### Work item
Return the listing word for word from its first line down to and including the line that contains "The height and width of the screenshot is (599, 923).".

__________

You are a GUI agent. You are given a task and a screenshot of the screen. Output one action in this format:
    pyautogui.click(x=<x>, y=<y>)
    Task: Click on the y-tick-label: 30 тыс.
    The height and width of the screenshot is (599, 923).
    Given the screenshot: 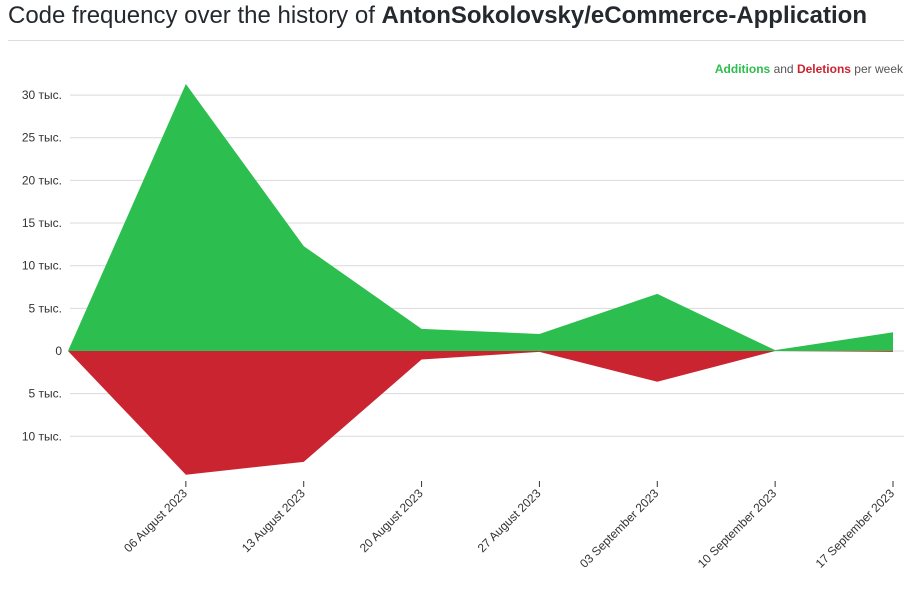 What is the action you would take?
    pyautogui.click(x=42, y=95)
    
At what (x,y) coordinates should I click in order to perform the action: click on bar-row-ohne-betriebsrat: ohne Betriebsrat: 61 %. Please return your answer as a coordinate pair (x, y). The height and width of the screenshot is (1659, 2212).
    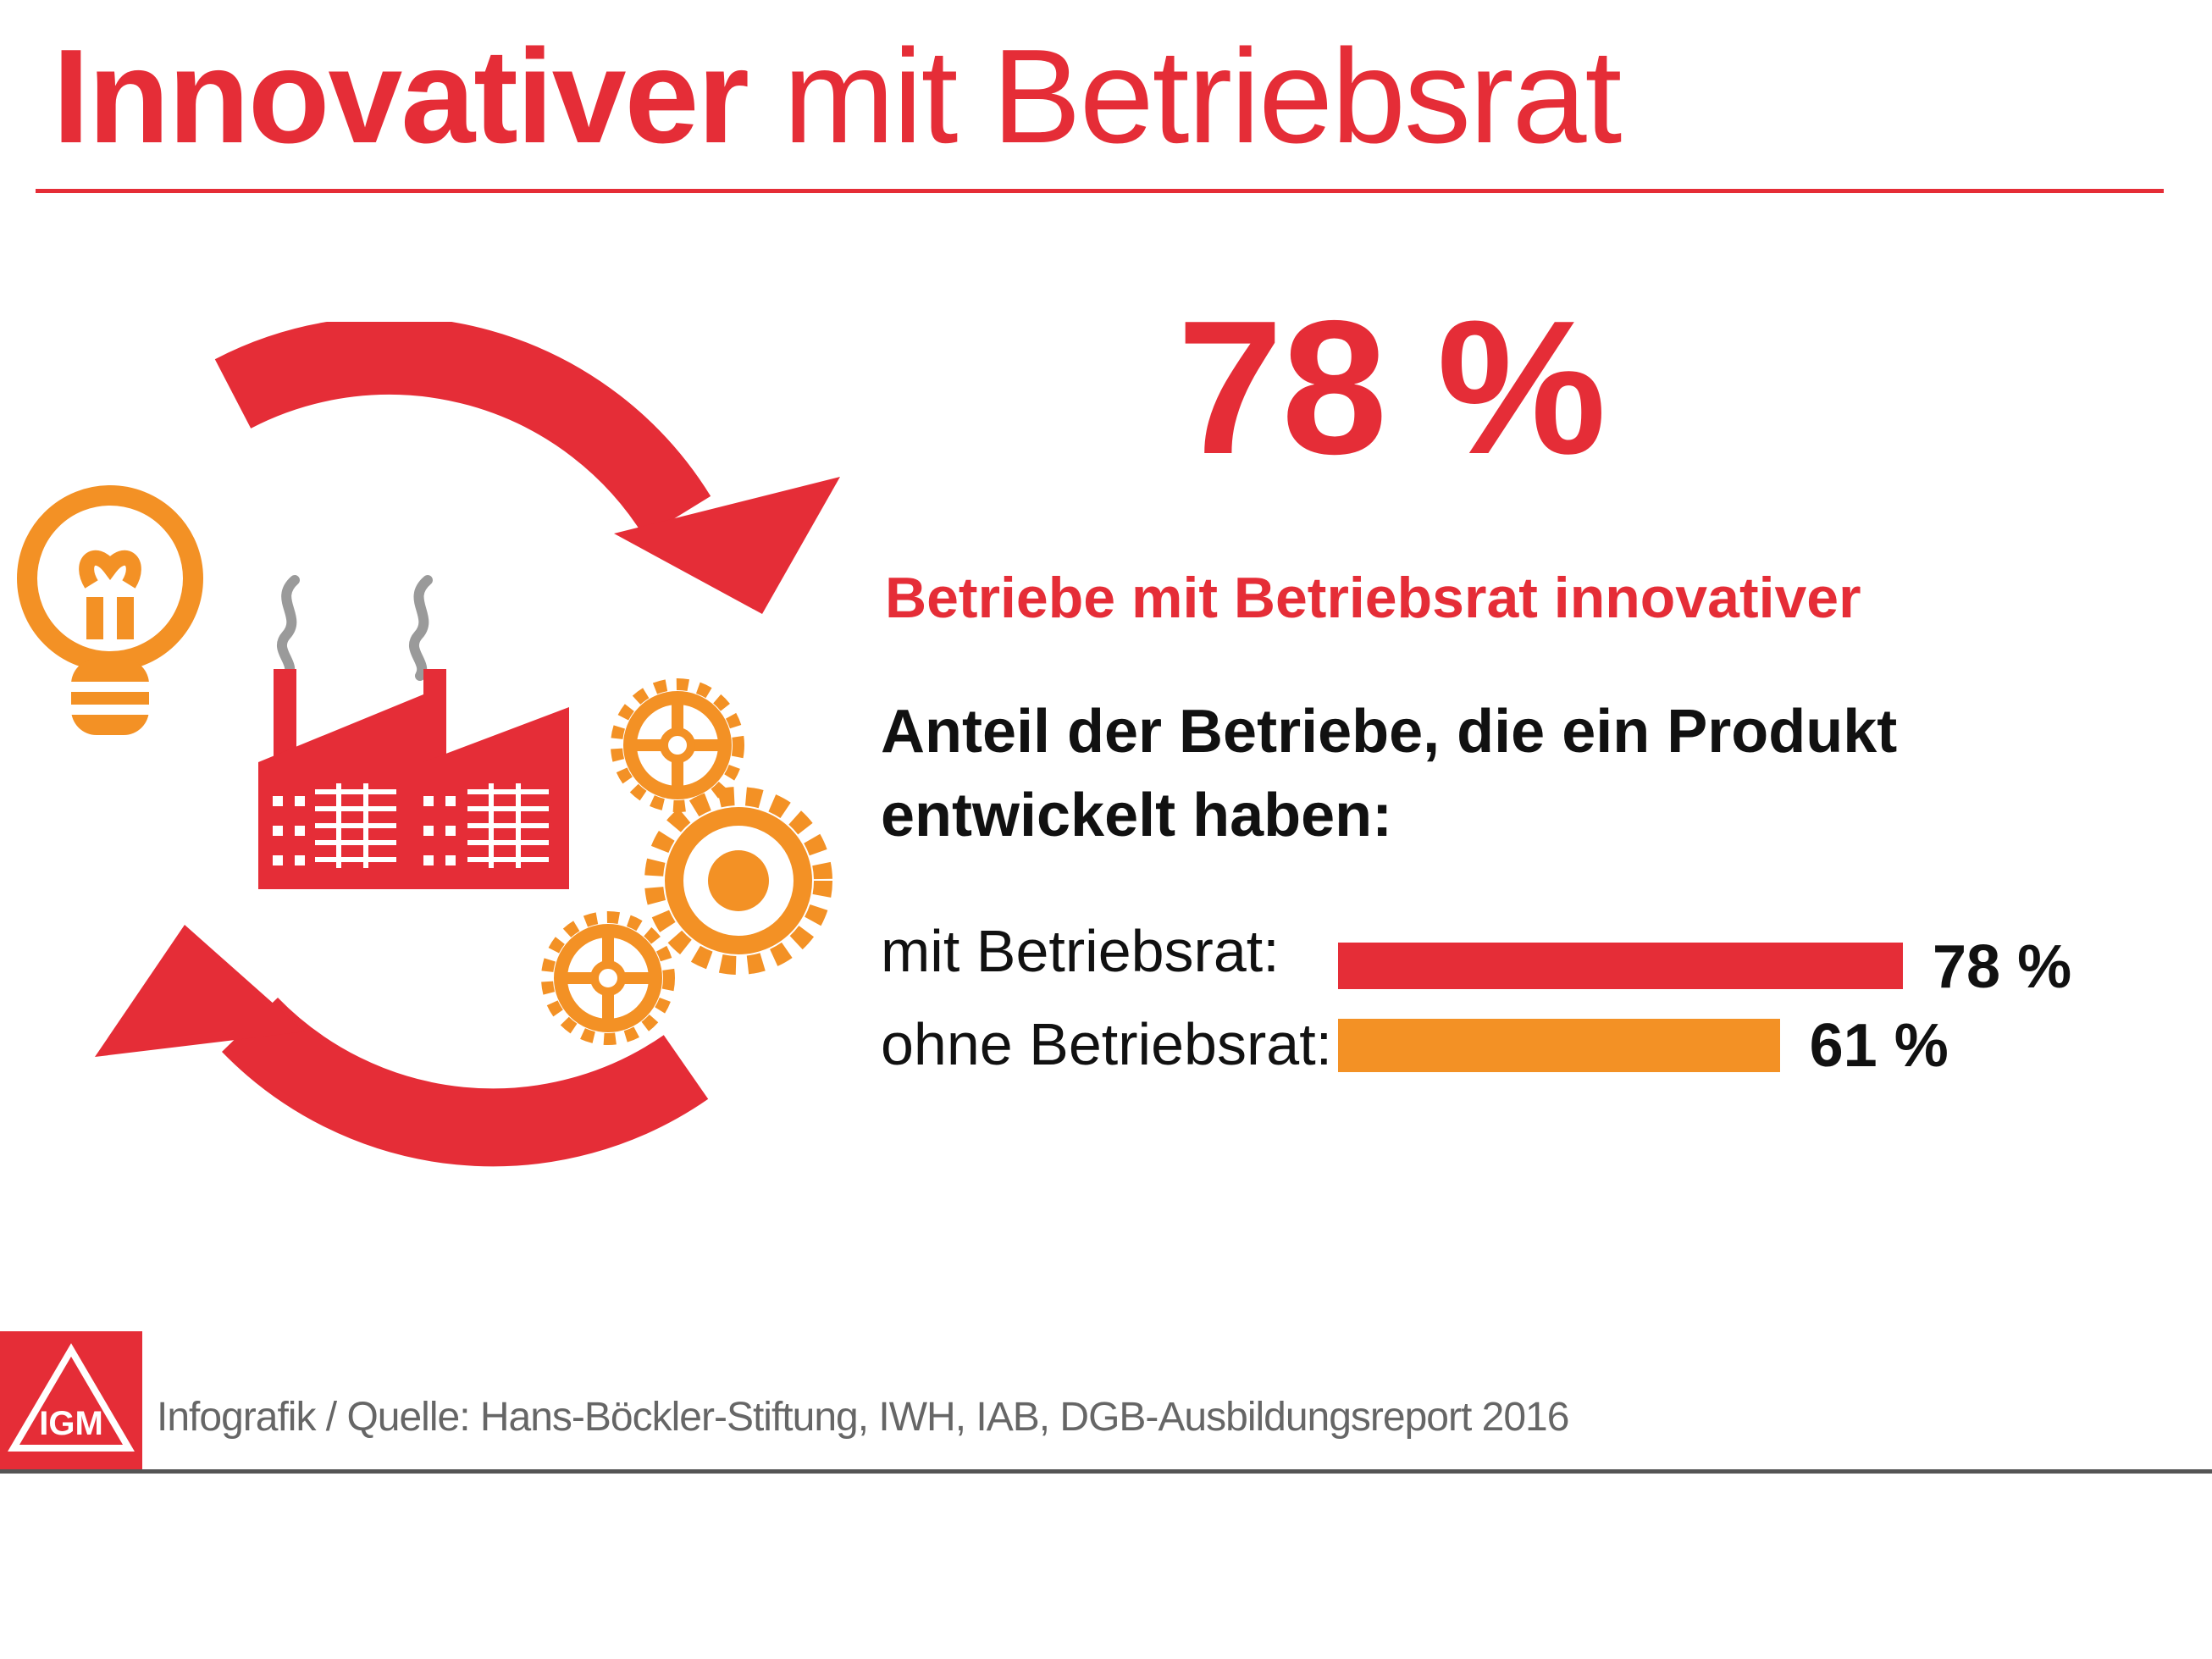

__________

### Your solution
You are a GUI agent. You are given a task and a screenshot of the screen. Output one action in this format:
    pyautogui.click(x=<x>, y=<y>)
    Task: Click on the y-tick-label: 30 тыс.
    The height and width of the screenshot is (599, 923).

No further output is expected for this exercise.